Les Poèmes de Paul Gadenne charrient des
images d'une grande force alliées à des doutes métaphysiques extrêmement
profonds.
Qu’on se le
dise : un poète, s'il veut faire œuvre, n'est pas là pour rassurer son
lecteur.
En ce sens, la poésie
de Paul Gadenne est tout autant source de beauté que d'effroi.
Ses romans sont comme
un écho de ses poèmes : il y proclame la même angoisse métaphysique et ce
sentiment d’étrangeté face à un monde et des êtres qui lui échappent par tous
les bouts.
Gadenne était croyant
mais n’allez pas croire que cela le tranquillisait pour autant. Il est tant de
personnes qui pensent, à tort, qu’un croyant est un être qui n’est plus taraudé
par aucun doute. Que l’on se détrompe sur ce point.
Paul Gadenne a vu la
mort de près suffisamment jeune pour ne pas oublier qu’en ce monde rien n’est
acquis ni à quel point la destruction rôde en nous comme un infatigable
gardien.
Ce prélude de mort est
sorti de son souffle comme un cachet de cire rouge apposé à son être le plus
intime : en langage plus commun, cela se nomme la tuberculose.
On ne peut s'aventurer
dans l’œuvre poétique de l’auteur de La
plage de Scheveningen en sifflotant, les mains dans les poches et la
conscience béate.
Certains vers semblent
s’accrocher à nous comme de la résine et l’on ne peut plus s’en
défaire : ça colle aux yeux et à l’esprit ; ça vous encercle l’âme et
reste fiché dans votre mémoire comme un couteau.
La beauté, ce n’est
pas commun.
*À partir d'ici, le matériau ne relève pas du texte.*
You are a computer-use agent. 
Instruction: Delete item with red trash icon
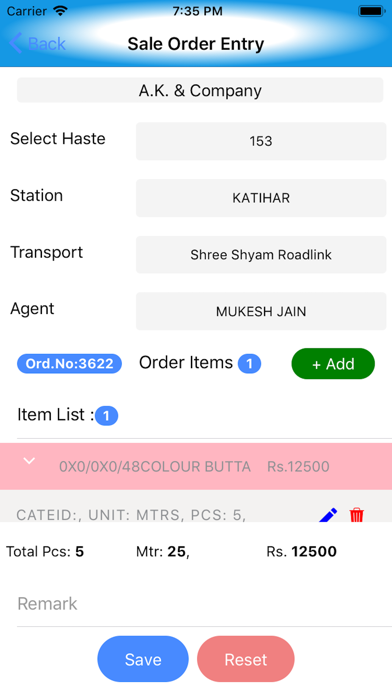coord(356,515)
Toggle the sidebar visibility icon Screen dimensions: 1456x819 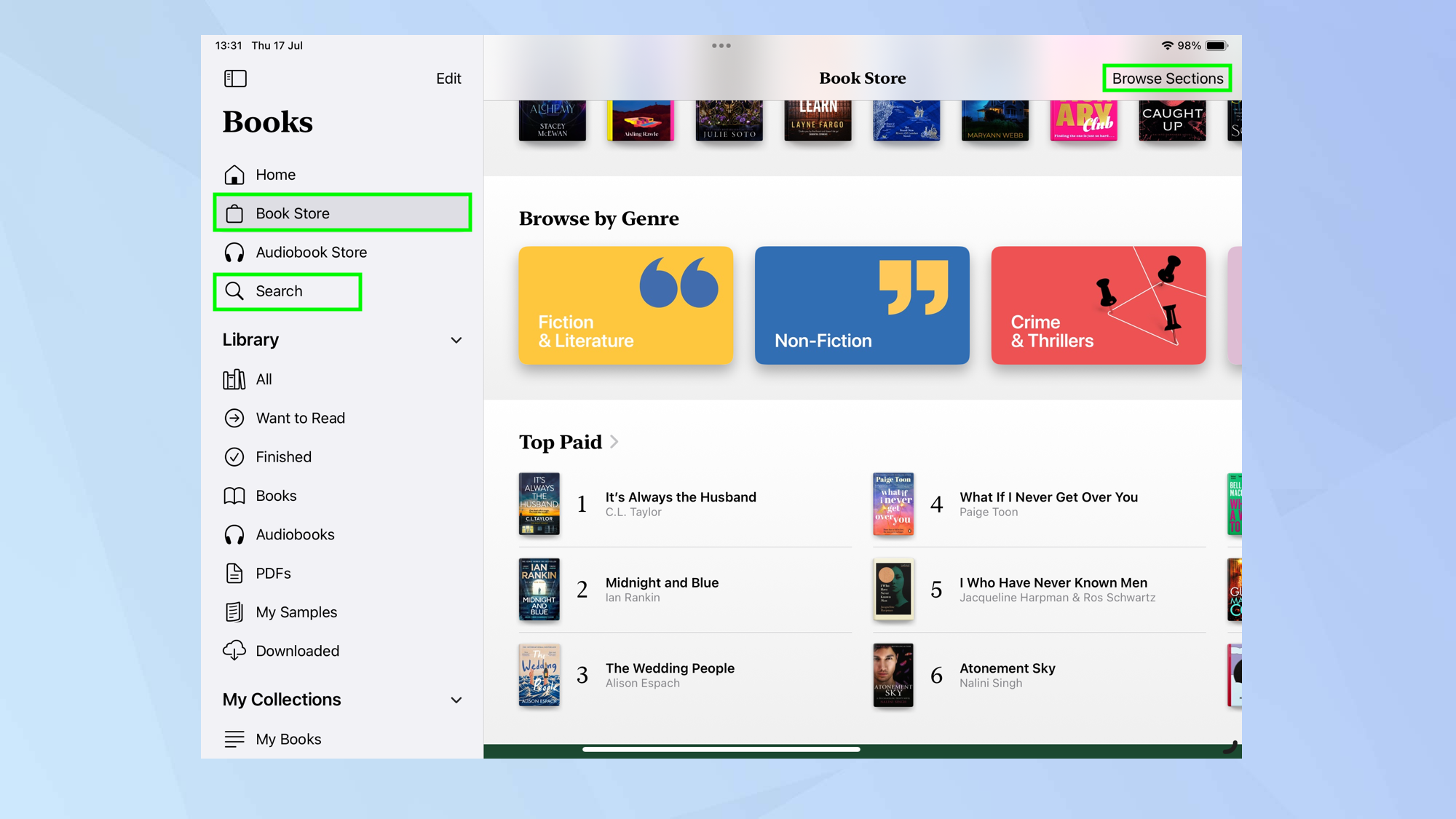(235, 79)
Ce n’est pas comme le langage de tous les jours. On n’y est pas
habitué.
Il est une phrase de
Charles Péguy que j'admire, issue de Victor-Marie,
comte Hugo, et qui me semble parfaitement faire corps avec l'art poétique
de Gadenne :
« Un mot n’est
pas le même dans un écrivain et dans un autre. L’un se l’arrache du ventre.
L’autre le tire de la poche de son pardessus. »
Nul besoin de préciser
que Paul Gadenne fait partie de la première sorte d’écrivain dont parle Péguy.
Je pense également à
une autre phrase d’un écrivain incandescent, François Augiéras, qui a ces mots
de feu dans Le Voyage des morts :
« Est grand poète
celui-là seul qui, s’éveillant en pleine nuit, peut s’écrier : – Je ne
rêve pas, ma vie est en accord avec mon âme. Sur quoi, il peut fermer les yeux ;
il est vainqueur. »
Pour se faire une idée
de la poésie “intranquille” de Paul Gadenne, quoi de mieux que d’offrir à la
lecture l’un de ses poèmes, intitulé Entre
mes deux épaules :
« Entre mes deux
épaules elle a planté sa voix
Puis s’est enfuie dans
la nuit.
Tous les méchants font
ainsi.
Où est-elle ?
Un train appelle
Un autre qui le suit.
Elle n’a plus de
visage
Ses yeux se sont
éteints pour moi.
Le train court il
appelle
Où est-elle où
est-elle
Dans le battement de mon
sang
Dans le milieu de mes
yeux
Entre mes vastes mains
Je cherche c’est en
vain
Entre mes deux épaules
elle a planté sa voix
Un jour sa voix
reprendra vie
Et je tomberai
transpercé. »
Après ces mots, le
silence seul serait de mise.
Je ne puis cependant
m’empêcher d’ajouter en écho ceci : la voix de Paul Gadenne s’est plantée
en moi pour n’en plus jamais ressortir.
Lorsqu’elle ne
résonnera plus en moi, c’est que je serais mort.